Sample SLURM command:
```
srun --cpus-per-task=12 --gpus-per-node=8 -N 4 --ntasks-per-node=8 python train.py --exp_dir ./experiments --librispeech_path ./librispeech/ --global_stats_path ./global_stats.json --sp_model_path ./spm_bpe_4096.model
```

### Evaluation

[`eval.py`](./eval.py) evaluates a trained Emformer RNN-T model on LibriSpeech test-clean.

Using the default configuration along with a SentencePiece model trained on LibriSpeech with vocab size 4096 and type bpe, [`train.py`](./train.py) produces a model with 76.7M parameters (307MB) that achieves an WER of 0.0466 when evaluated on test-clean with [`eval.py`](./eval.py).

The table below contains WER results for various splits.

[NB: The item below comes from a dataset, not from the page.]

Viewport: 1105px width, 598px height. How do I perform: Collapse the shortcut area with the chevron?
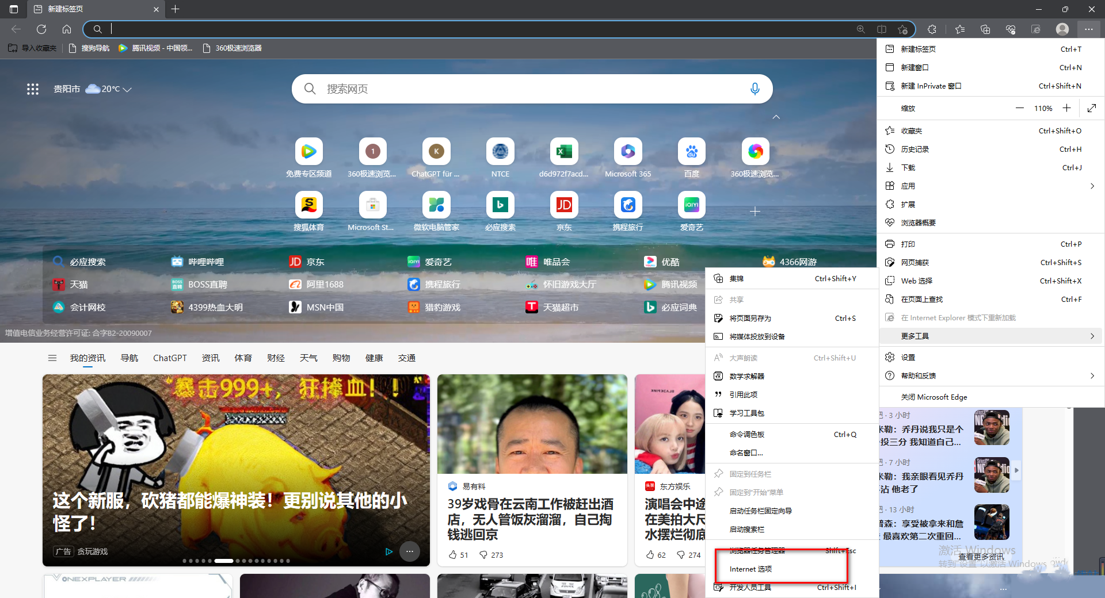[776, 117]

|                     |          WER |
|:-------------------:|-------------:|
| test-clean          |       0.0456 |
| test-other          |       0.1066 |
| dev-clean           |       0.0415 |
| dev-other           |       0.1110 |


Sample SLURM command:
```
srun python eval.py --checkpoint_path ./experiments/checkpoints/epoch=119-step=208079.ckpt --librispeech_path ./librispeech/ --sp_model_path ./spm_bpe_4096.model --use_cuda
```